For so long, he’d assumed he was the problem. That all he needed to do was prove he’d changed and then spend a lot of time proving it some more. Turn himself inside out until Stella saw him as an equal.

And he’d failed. But for the first time, he wasn’t so willing to take that on as his to fix.

“She’s so sure that I’m too young for her,” Jace said and was gratified to get some of his mad back that he’d thought he’d lost. “Won’t get her head straight on it.”

“Cougar town. Nice.”

Jace rolled his eyes. “She’s not that much older than me. Seven years.”

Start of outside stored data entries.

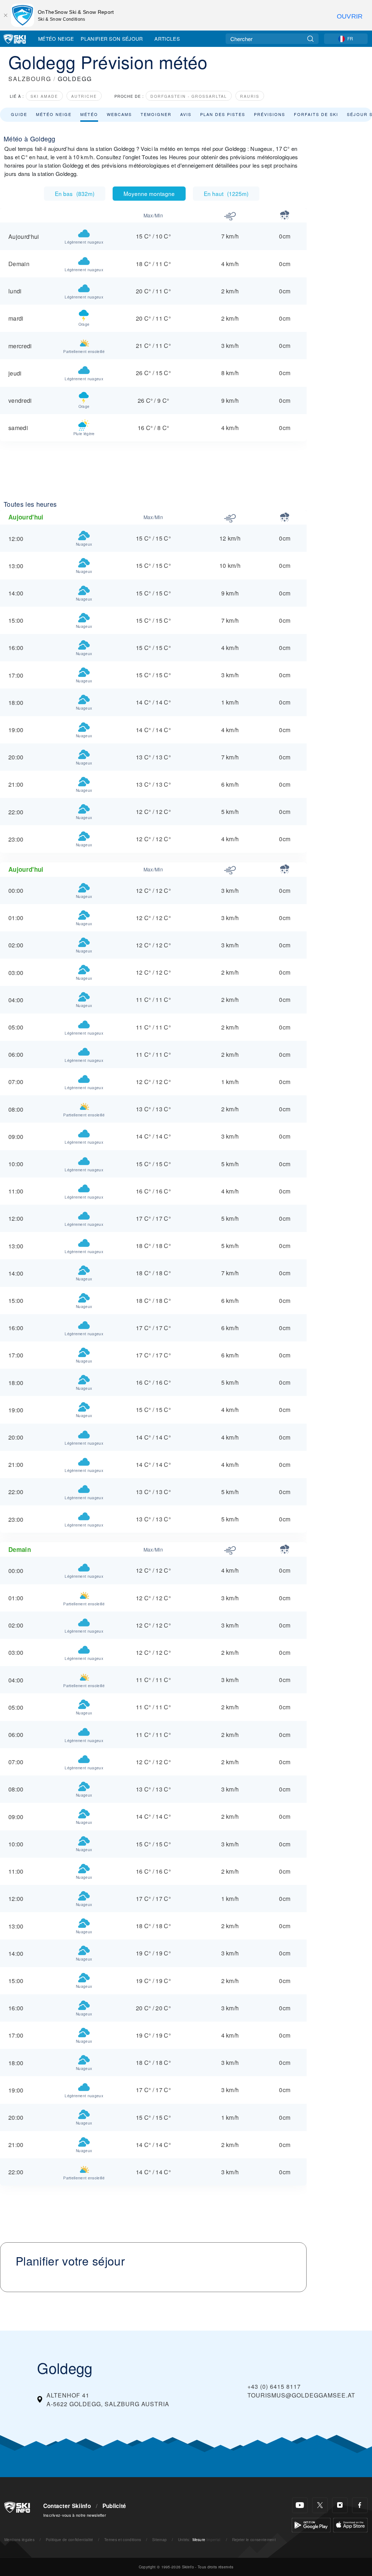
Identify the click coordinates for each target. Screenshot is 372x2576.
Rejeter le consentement (254, 2539)
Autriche (84, 96)
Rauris (249, 96)
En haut (226, 193)
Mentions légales (19, 2539)
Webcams (119, 114)
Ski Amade (44, 96)
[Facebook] (360, 2505)
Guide (19, 114)
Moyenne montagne (149, 193)
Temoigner (156, 114)
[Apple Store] (350, 2524)
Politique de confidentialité (69, 2539)
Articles (167, 38)
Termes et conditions (122, 2539)
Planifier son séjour (112, 38)
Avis (185, 114)
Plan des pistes (222, 114)
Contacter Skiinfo (67, 2506)
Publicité (114, 2506)
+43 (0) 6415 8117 (274, 2386)
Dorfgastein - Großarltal (188, 96)
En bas (74, 193)
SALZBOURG (29, 79)
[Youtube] (300, 2505)
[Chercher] (310, 38)
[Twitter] (320, 2505)
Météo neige (54, 114)
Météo (89, 114)
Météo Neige (56, 38)
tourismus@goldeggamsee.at (301, 2395)
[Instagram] (340, 2505)
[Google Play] (311, 2524)
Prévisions (269, 114)
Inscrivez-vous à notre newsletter (74, 2515)
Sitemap (159, 2539)
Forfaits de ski (316, 114)
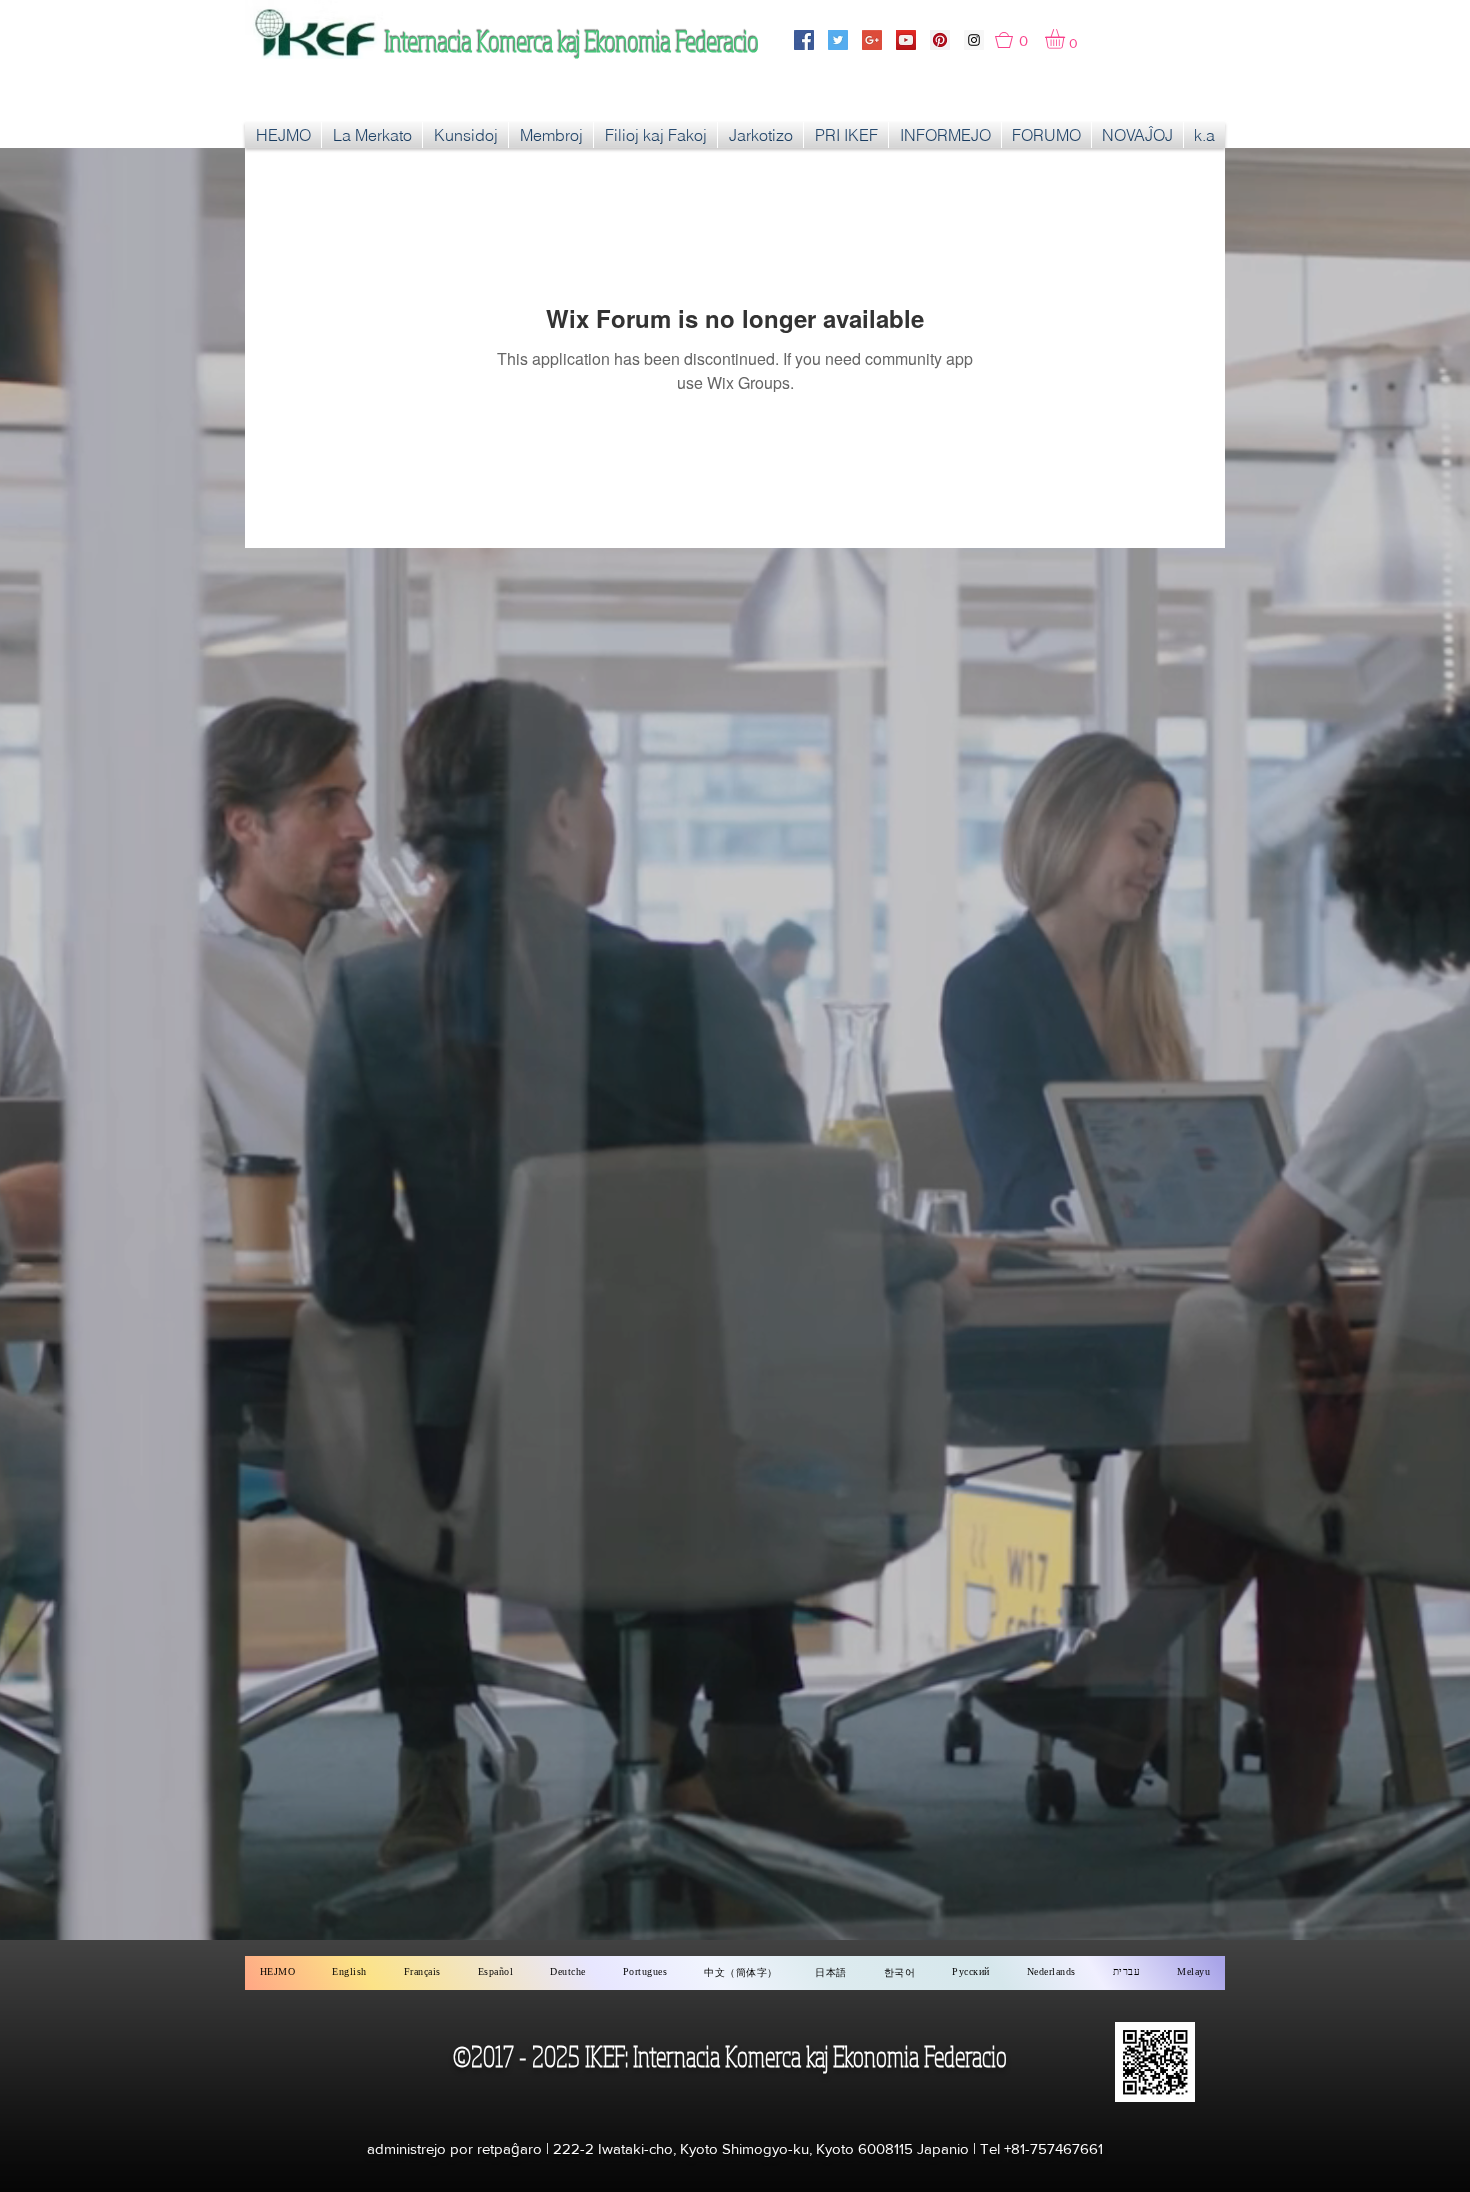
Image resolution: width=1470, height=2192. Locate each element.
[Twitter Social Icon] (838, 40)
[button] (1020, 40)
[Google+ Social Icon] (872, 40)
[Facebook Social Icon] (804, 40)
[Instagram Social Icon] (974, 40)
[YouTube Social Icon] (906, 40)
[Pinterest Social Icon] (940, 40)
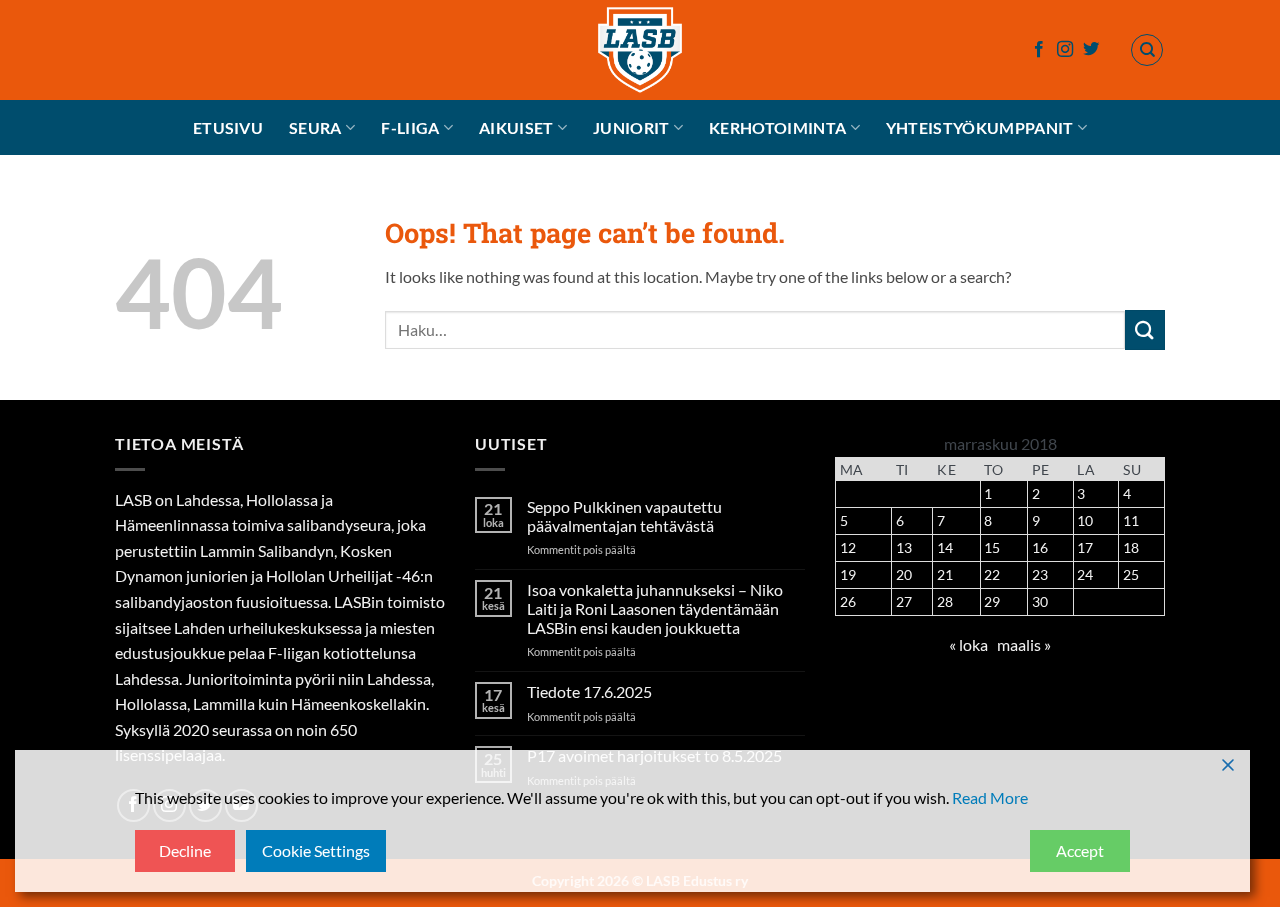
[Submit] (1145, 329)
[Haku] (1147, 50)
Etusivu (228, 127)
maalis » (1024, 644)
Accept (1080, 850)
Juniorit (631, 127)
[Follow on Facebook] (1039, 50)
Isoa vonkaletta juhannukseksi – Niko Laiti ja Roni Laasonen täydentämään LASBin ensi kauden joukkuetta (655, 608)
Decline (185, 850)
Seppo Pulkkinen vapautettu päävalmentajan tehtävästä (624, 516)
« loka (968, 644)
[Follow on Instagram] (1065, 50)
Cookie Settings (316, 850)
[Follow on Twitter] (1091, 50)
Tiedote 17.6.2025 (589, 691)
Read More (990, 797)
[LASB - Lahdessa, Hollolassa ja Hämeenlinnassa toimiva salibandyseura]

It felt like an enormous span in that moment. Unlike the things Blake experienced in Iraq, Stella had lived a life that was foreign to Jace. In those seven years, she’d gotten married, pregnant, lost the baby and her husband. That would scar a person on the inside as surely as Blake’s mission had scarred him on the outside.

“So that’s the problem? The age difference?” Blake asked.

“Yeah.” And then Blake’s comment filtered through Jace’s lens a little differently. “No. Not entirely. I don’t know. It’s not like we don’t have anything in common. It’s—”

All at once, he saw it from Stella’s perspective. Age was just a number. But she’d learned a few things in her years that made her cautious. That had aged her. She was older in her soul, not in her body, and he couldn’t believe he hadn’t picked up on that.

“What?” Blake asked. “You can’t just leave a guy hanging like that.”

“She’s divorced.” It wasn’t nearly the most important thing about Stella, but it was enough to throw Blake off the scent while Jace mulled through where he’d gone wrong. And where he needed to go right.

“Sucks. So she’s gun-shy, yeah?”

“And then some. It’s going to be hard to convince her to ever get married again.” But he had absolute confidence that he could. Eventually. After all, he had a fantastic track record of wearing her down.

A knowing glint materialized in Blake’s eyes, and he grinned. “So it’s that serious, huh?”

“Yeah.” No point in pretending. Admitting it put the flutter back in his heart that had been too faint to feel over the bruises. “But it scares her.”

That was where they differed. The only thing he was scared of was not figuring out how fix this, because now that Blake had opened Pandora’s box, all the reasons why he should be in Freeport and not hanging out on Duchess Island like a moron flooded into his chest at once.

He’d been trying to convince Stella that he was a grown man who could handle whatever she threw at him, when in reality, he’d let her show him the door. Why hadn’t he laid it all on the line when he had a chance? He’d never so much as broached the subject of a permanent spot at the Crow Bar. Why not? Because he was afraid of losing what he’d built if she said no?

He’d already lost everything. He could only go up from here. He’d bent himself into a pretzel trying to give Stella what she wanted. It was time for him to get what he wanted.

“So. What do we have to do to get her head on straight?” Blake asked hopefully.

Jace eyed his twin brother as the first tendrils of a plan formulated in his head. “How do you feel about dancing on top of a bar?”